Fa La La La La, La La La La

Monday 29 November, 2010

There now just stands one day between us in the UK and the start of December. It is usually when we start to feel most of the effects of winter, although as per usual, winter practically started here back in September. We start shopping for those special people in our lives as a certain day gets nearer and nearer and of course, for a lot of people, it’s when the decorations go up.

I’m not a christmassy person. In fact, due to some events happening too closely to christmas, I haven’t properly celebrated it in the last 5+ years. I am unashamedly a Scrooge.

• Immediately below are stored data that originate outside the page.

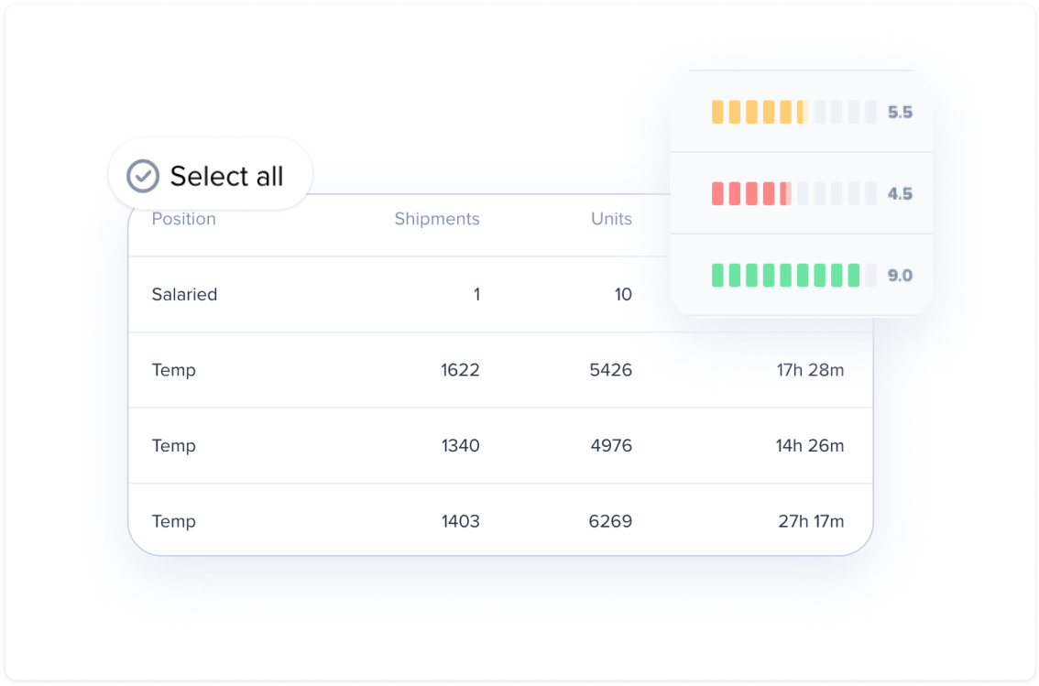The height and width of the screenshot is (686, 1039).
Task: Click the 27h 17m time cell
Action: (x=811, y=521)
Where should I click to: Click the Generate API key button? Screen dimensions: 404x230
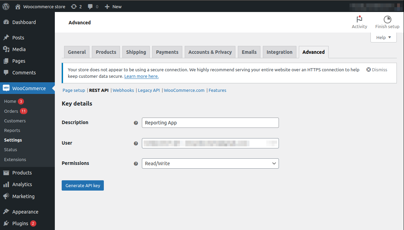click(x=83, y=185)

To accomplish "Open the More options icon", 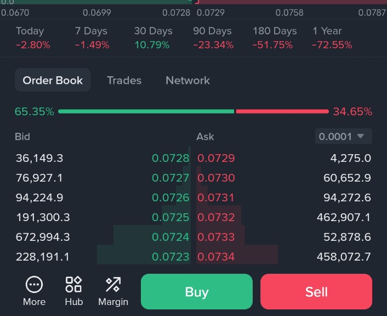I will click(34, 285).
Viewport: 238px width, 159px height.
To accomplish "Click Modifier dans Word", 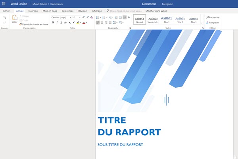I will (155, 11).
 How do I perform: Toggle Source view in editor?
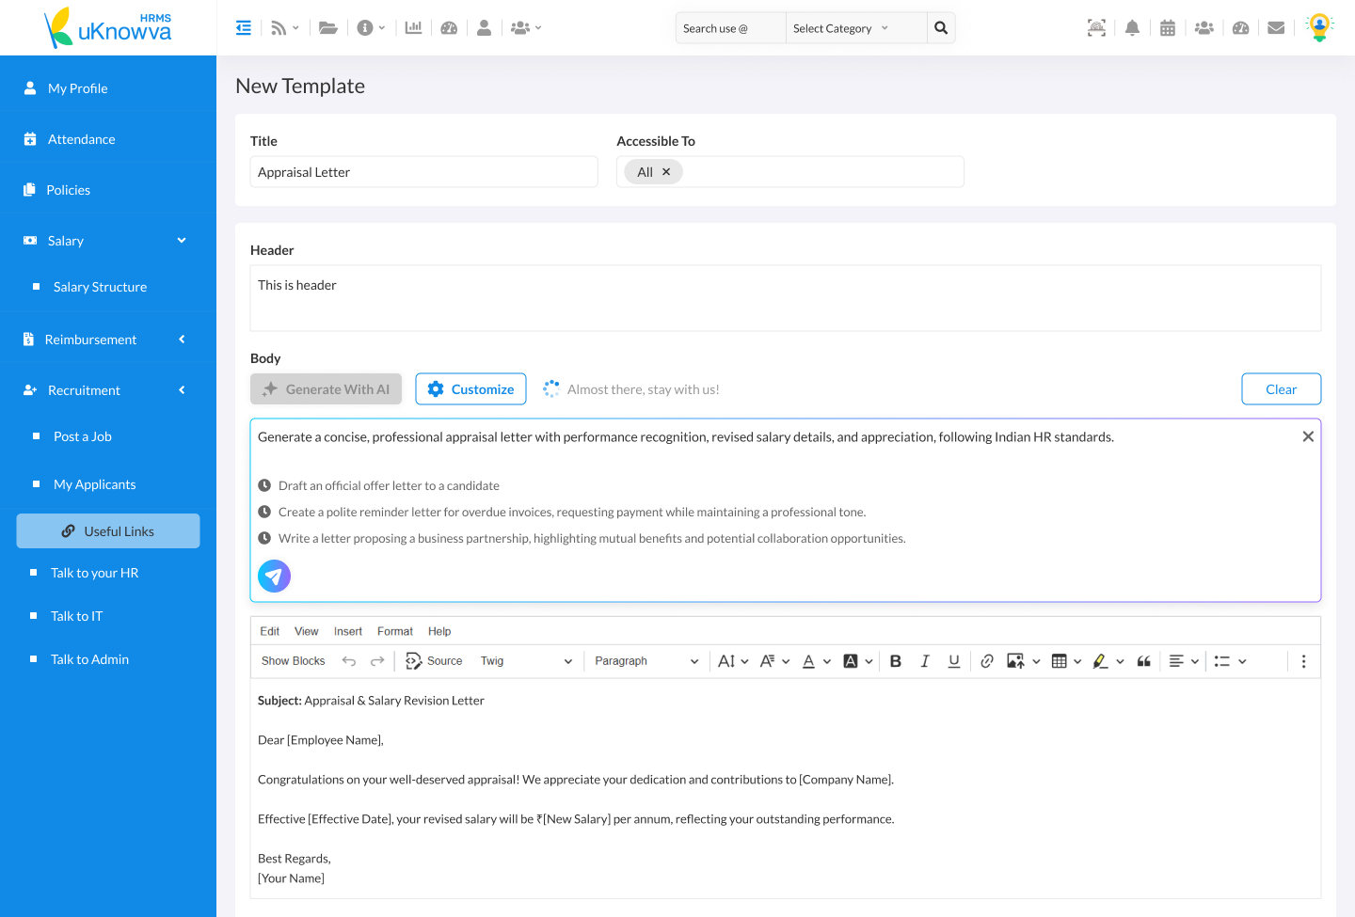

I’ve always seen Christmas as too commercial, too stressful and too false. Surely if someone loved you enough to see you and shower you with presents on Christmas day, doing it on another day, at another time during the year would mean just as much. The argument is that it’s Christmas, so therefore a little extra effort should be put into it.

I, a cynic, think the absolute opposite. Maybe it’s Because i’m a cynic, or maybe it’s because I see Christmas for what it is. A perfect chance to try and be that perfect family nobody actually is, which is why for many people christmas days start out okay and then dissolve into the shambles they are. Either way, I can’t be sold the idea that seeing distant relatives who don’t know you, relatives who only make the effort to see you because it’s christmas, relatives you might even hate, is what makes a family better. It’s not. It makes the family who go through that routine every year seem pompous and fake.

It’s the families that don’t mind if someone can’t make it there for christmas, because they make many other days a priority, who have the right idea. It’s the family who don’t think spending £100 on massive gestures on christmas day shows the value of a loved one, who have the right idea.

Mainly, it’s just the people who want to be the best that they can be for the rest of the rest of the year, who treat christmas day as just another day to do the same old, same old who I think have it right. Because you tell me how many times you see that drunken uncle of yours who calls you Sarah when your name is Laura, besides christmas, and how often you really want to see him. If it’s more, okay, i’m wrong. If you wish you could celebrate christmas day like it was Groundhog Day, i’ll admit i’m wrong.

But if you agree with what i’m saying, then I’d like to think i’m right. At least to a certain degree. Christmas is just a commercial, stressful time of year that headlines December. Break the trend and make a difference tomorrow instead, just for the sake of it being a normal day, or because it’s a monday.

Or because a gesture made tomorrow won’t be shadowed by the expectation blanket of Christmas day.